◆ **Stated goal**: Copy out the items from the line containing "Viewing Topic: NDE flash banner (673, 502)" through the line containing "Filter By (703, 275)", both included, without changing a character.

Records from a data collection
--- START ---
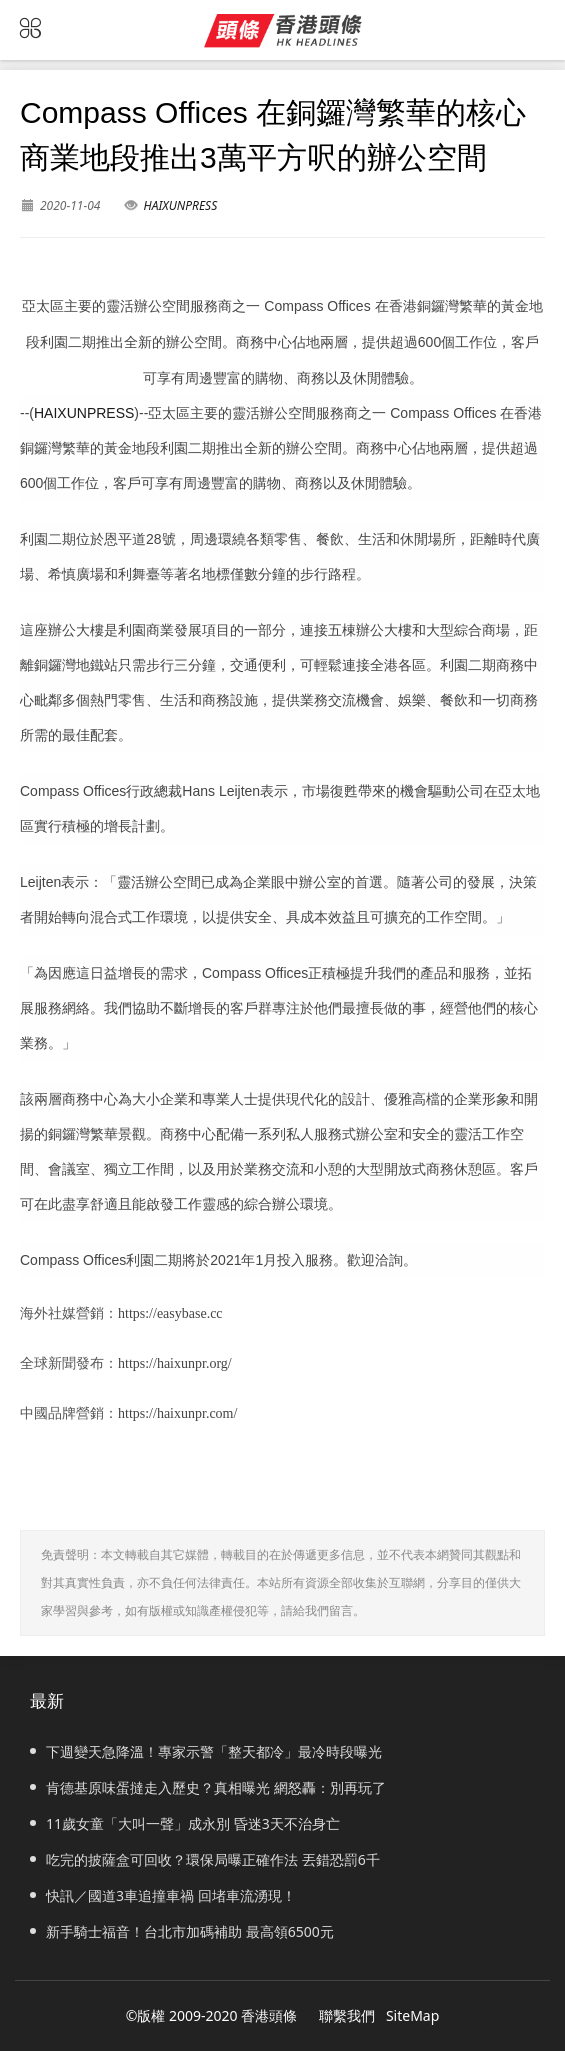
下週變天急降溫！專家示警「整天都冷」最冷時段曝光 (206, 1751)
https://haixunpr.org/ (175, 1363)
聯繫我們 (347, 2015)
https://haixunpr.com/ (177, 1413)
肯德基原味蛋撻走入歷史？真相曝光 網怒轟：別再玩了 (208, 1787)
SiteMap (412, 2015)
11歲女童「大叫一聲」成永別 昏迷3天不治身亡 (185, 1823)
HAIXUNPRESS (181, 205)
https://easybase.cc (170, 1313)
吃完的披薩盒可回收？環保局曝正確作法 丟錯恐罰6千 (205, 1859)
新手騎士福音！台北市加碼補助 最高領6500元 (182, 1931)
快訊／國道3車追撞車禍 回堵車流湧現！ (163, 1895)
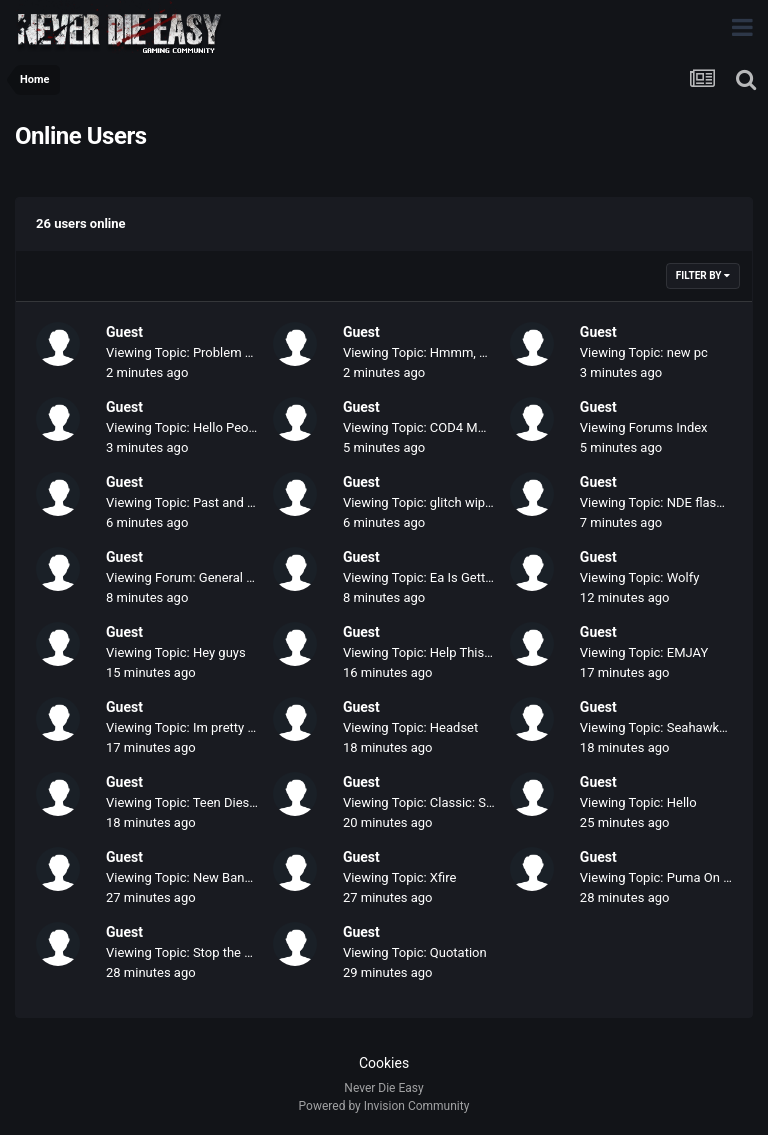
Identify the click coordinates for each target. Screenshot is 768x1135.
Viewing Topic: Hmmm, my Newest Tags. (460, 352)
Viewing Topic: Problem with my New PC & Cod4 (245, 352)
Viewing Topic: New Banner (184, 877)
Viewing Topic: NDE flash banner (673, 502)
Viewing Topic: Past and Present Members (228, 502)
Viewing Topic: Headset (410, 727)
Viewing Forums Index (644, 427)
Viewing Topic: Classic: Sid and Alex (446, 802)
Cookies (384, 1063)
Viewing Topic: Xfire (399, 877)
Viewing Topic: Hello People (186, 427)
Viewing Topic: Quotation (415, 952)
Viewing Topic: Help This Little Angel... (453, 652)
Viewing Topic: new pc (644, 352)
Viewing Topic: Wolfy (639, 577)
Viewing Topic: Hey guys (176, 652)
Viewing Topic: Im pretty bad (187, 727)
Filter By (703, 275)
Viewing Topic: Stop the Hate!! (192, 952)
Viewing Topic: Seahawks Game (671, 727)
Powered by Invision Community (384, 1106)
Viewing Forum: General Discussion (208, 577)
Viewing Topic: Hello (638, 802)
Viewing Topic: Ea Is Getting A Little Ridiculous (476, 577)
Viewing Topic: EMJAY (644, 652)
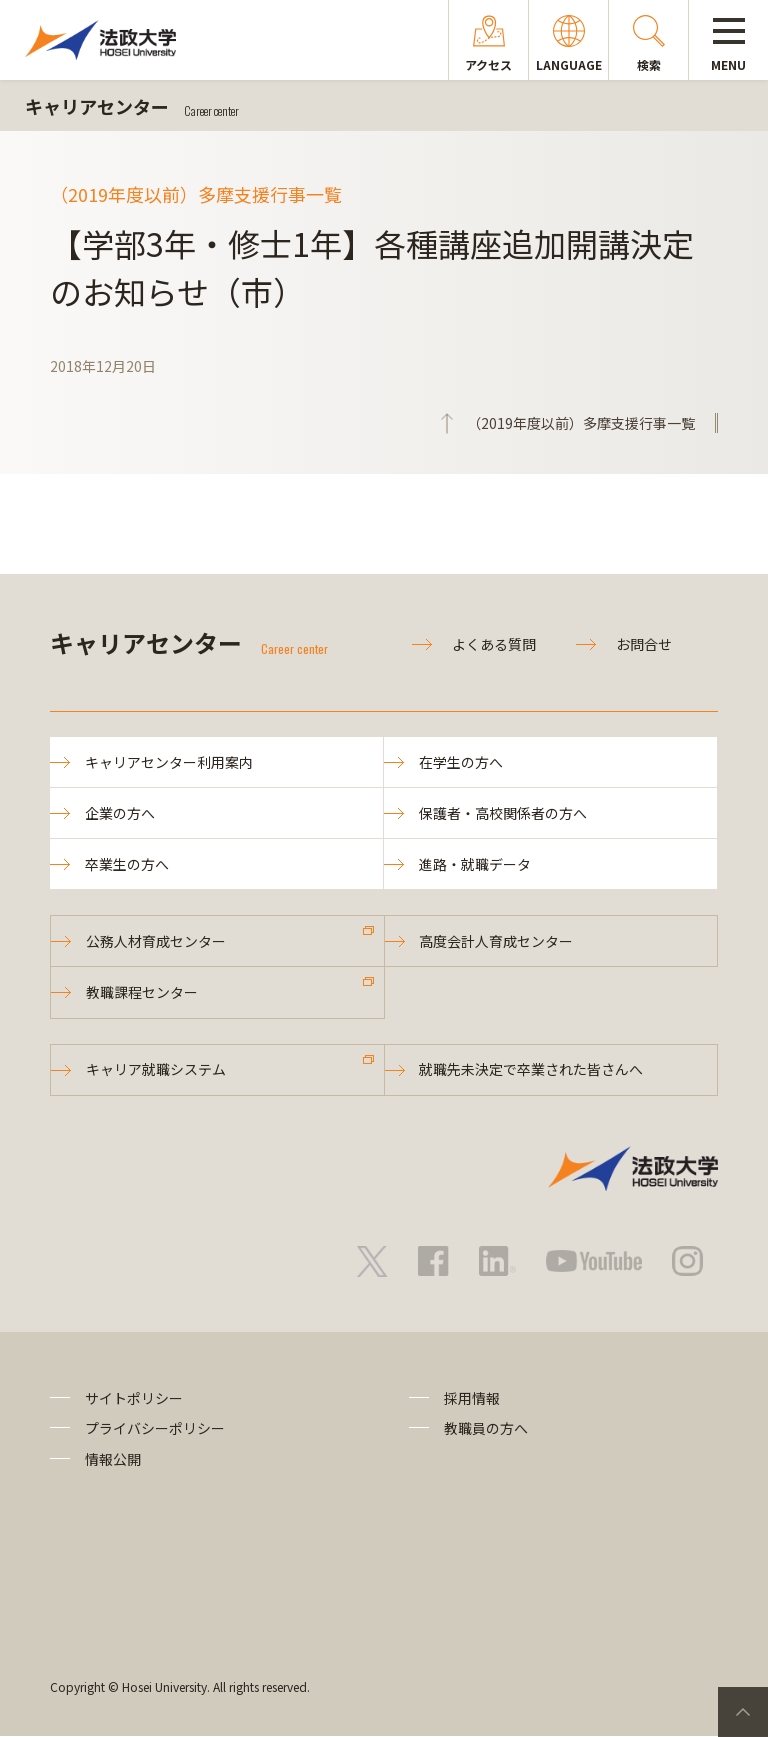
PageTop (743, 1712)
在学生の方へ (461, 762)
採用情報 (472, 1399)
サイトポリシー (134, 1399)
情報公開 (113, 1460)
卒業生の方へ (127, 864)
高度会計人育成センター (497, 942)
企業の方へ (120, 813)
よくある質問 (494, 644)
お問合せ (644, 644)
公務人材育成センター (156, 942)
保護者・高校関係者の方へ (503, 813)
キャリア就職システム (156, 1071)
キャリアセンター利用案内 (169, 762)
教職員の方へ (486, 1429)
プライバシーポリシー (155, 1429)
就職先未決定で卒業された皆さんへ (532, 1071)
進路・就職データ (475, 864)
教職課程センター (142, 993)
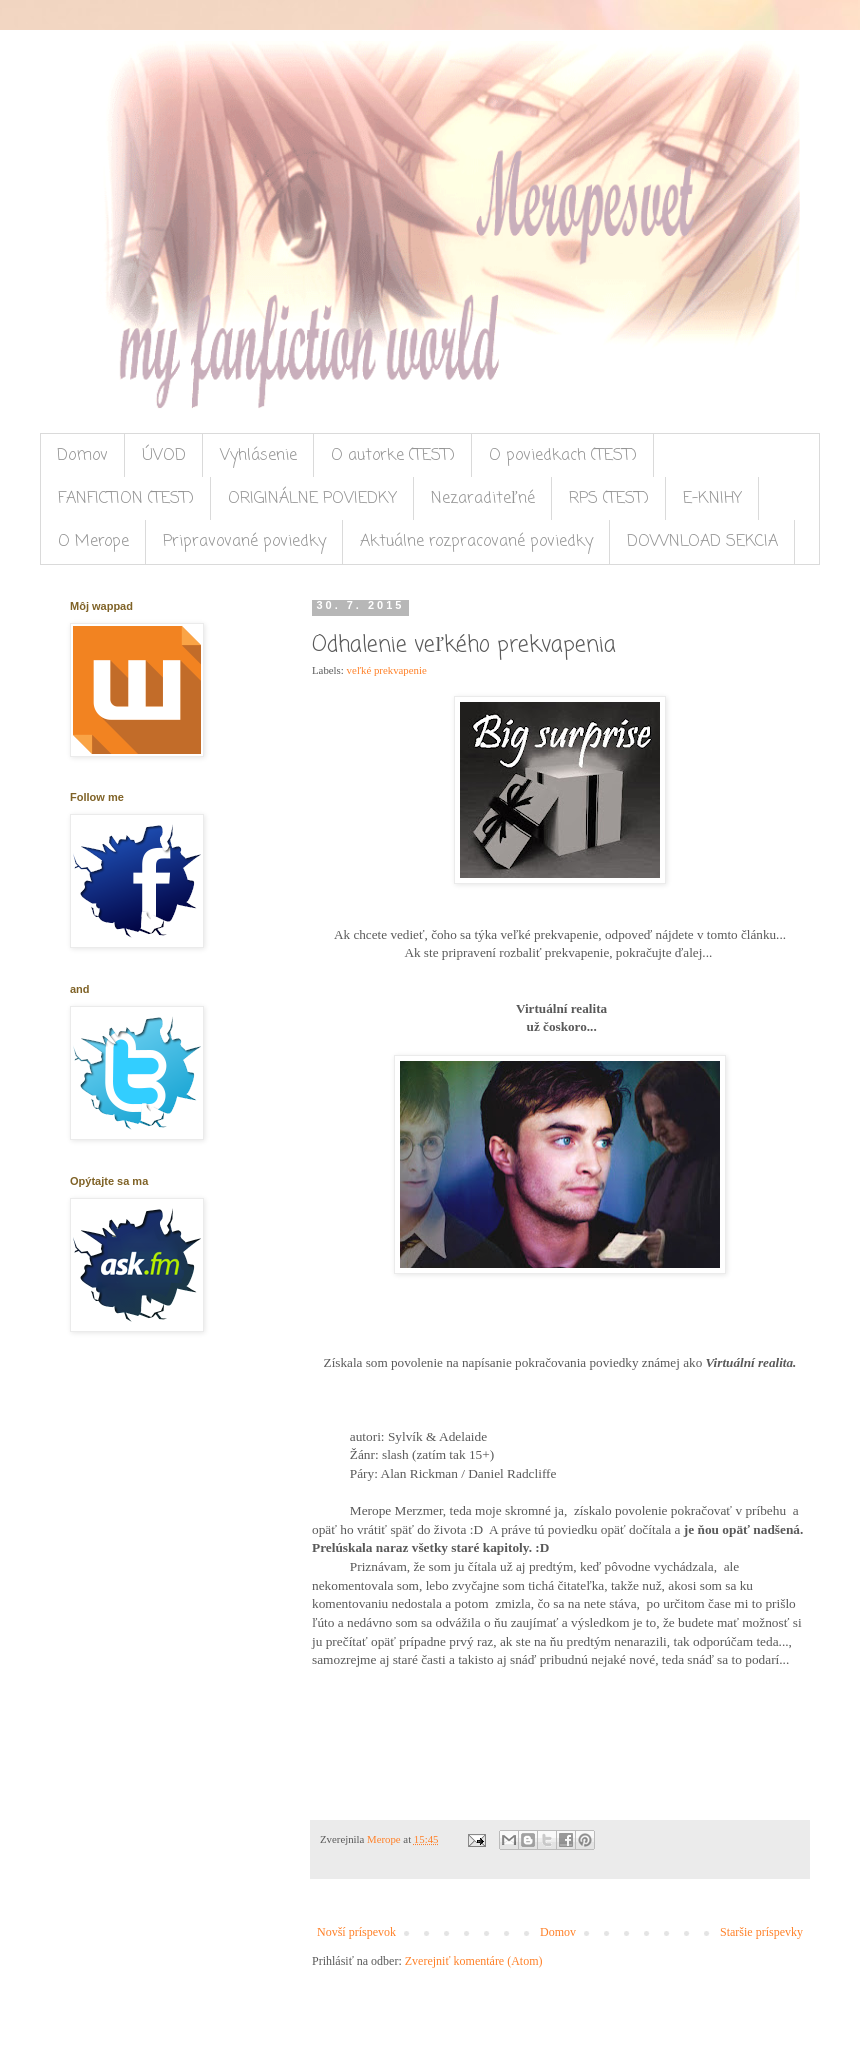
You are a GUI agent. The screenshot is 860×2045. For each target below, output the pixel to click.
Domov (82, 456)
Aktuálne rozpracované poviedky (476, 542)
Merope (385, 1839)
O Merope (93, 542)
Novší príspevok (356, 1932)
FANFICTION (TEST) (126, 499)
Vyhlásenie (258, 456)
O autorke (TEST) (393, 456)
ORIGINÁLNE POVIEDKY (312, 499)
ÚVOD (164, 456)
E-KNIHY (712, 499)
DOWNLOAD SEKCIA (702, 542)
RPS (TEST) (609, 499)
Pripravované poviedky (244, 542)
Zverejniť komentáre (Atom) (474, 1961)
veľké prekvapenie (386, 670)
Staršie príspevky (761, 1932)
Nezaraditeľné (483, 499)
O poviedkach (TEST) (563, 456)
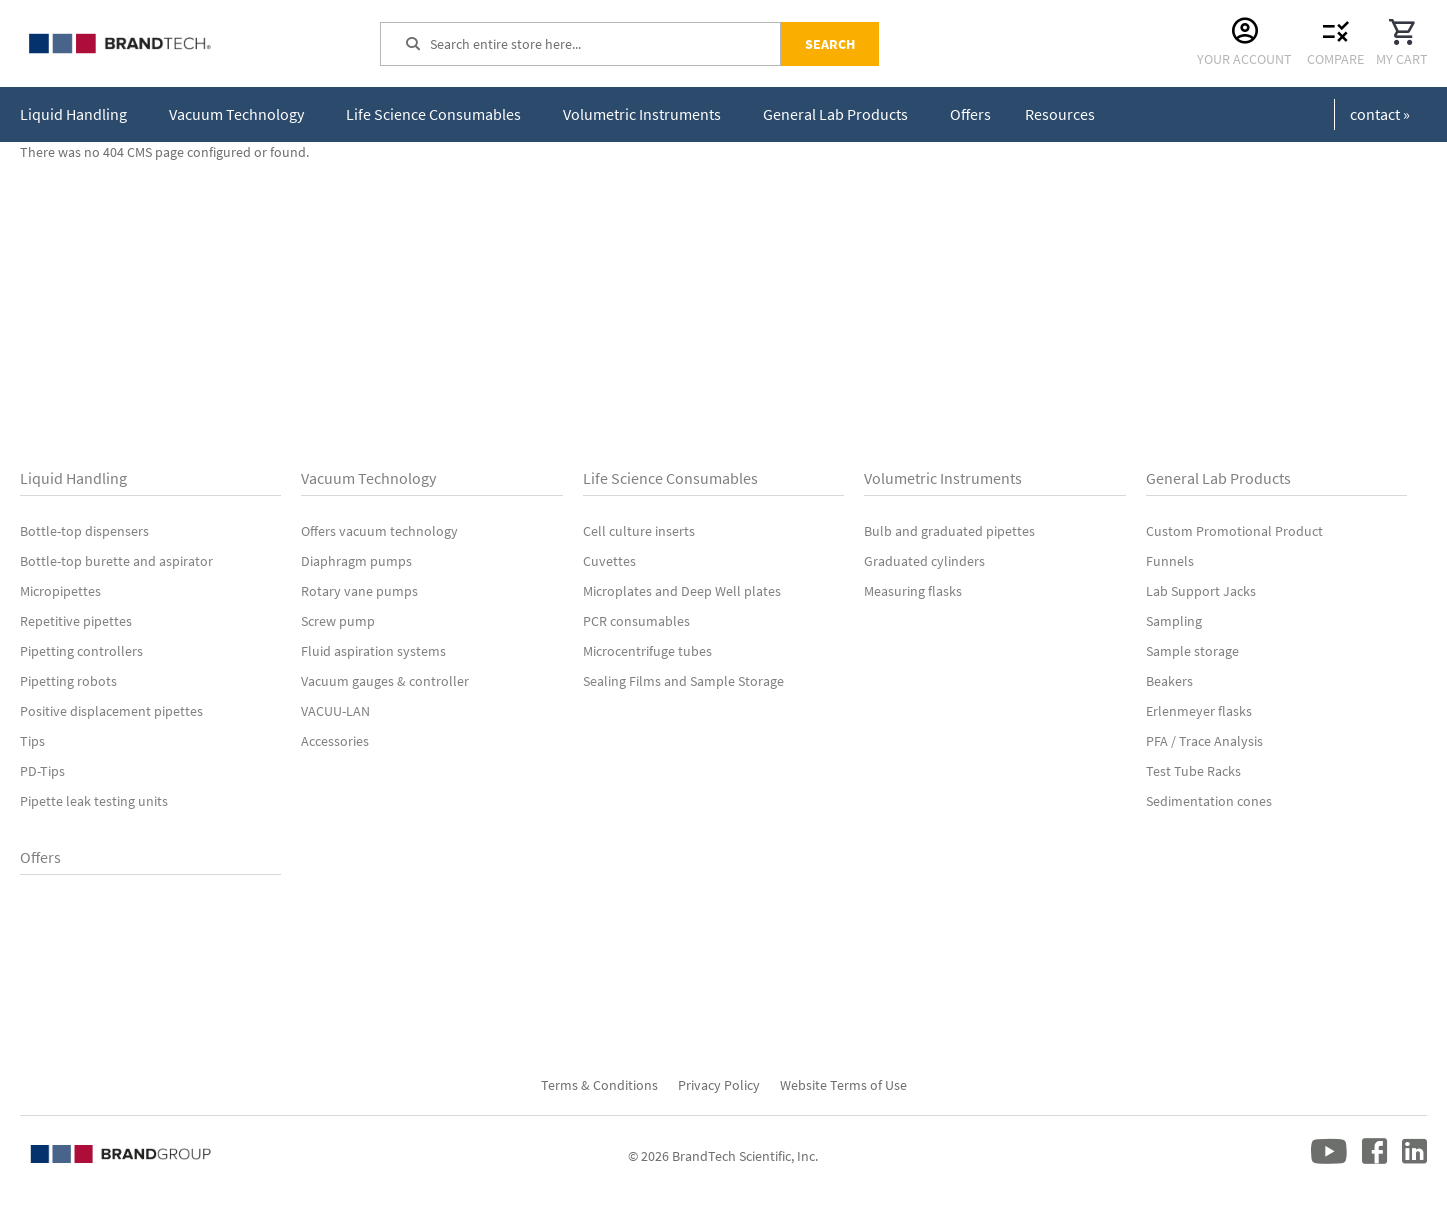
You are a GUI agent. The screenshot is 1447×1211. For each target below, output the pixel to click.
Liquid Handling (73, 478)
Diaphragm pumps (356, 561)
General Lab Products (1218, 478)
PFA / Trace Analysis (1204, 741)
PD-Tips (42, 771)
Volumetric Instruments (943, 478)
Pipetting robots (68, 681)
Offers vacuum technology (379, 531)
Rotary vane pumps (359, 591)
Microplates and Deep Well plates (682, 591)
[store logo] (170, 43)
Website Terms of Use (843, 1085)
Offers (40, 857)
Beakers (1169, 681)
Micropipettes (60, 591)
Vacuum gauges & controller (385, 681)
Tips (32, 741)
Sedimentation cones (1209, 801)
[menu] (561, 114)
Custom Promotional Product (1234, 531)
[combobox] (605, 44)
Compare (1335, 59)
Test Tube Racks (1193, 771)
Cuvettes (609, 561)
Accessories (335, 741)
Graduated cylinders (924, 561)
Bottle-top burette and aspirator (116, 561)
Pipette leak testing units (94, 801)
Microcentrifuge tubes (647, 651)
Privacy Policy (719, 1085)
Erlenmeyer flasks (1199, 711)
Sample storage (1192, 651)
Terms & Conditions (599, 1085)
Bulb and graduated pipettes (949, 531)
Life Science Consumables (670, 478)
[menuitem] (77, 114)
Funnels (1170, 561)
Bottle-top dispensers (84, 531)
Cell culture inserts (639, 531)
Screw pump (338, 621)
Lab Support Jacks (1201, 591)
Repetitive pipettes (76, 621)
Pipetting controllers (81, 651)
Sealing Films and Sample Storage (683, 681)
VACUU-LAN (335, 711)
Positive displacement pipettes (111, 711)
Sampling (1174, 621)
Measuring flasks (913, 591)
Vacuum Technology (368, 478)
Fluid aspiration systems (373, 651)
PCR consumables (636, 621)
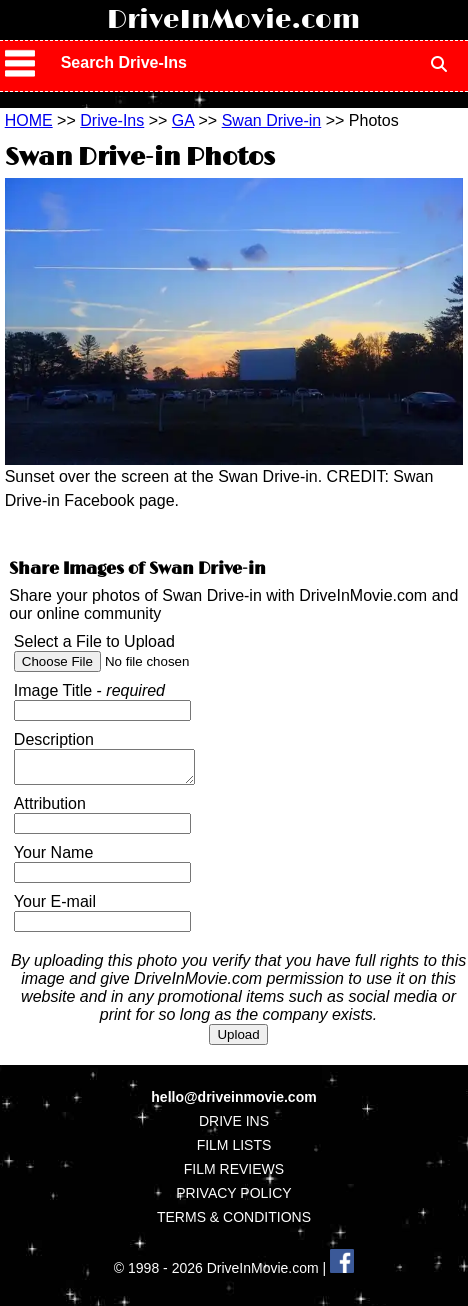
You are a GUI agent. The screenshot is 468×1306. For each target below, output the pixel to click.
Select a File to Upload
--- END ---
◆ **Task response**:
Viewing Topic: NDE flash banner (673, 502)
Viewing Topic: Past and Present Members (228, 502)
Viewing Topic: Headset (410, 727)
Viewing Forums Index (644, 427)
Viewing Topic: Classic: Sid and Alex (446, 802)
Cookies (384, 1063)
Viewing Topic: Xfire (399, 877)
Viewing Topic: Hello People (186, 427)
Viewing Topic: Quotation (415, 952)
Viewing Topic: Help This Little Angel... (453, 652)
Viewing Topic: new pc (644, 352)
Viewing Topic: Wolfy (639, 577)
Viewing Topic: Hey guys (176, 652)
Viewing Topic: Im pretty bad (187, 727)
Filter By (703, 275)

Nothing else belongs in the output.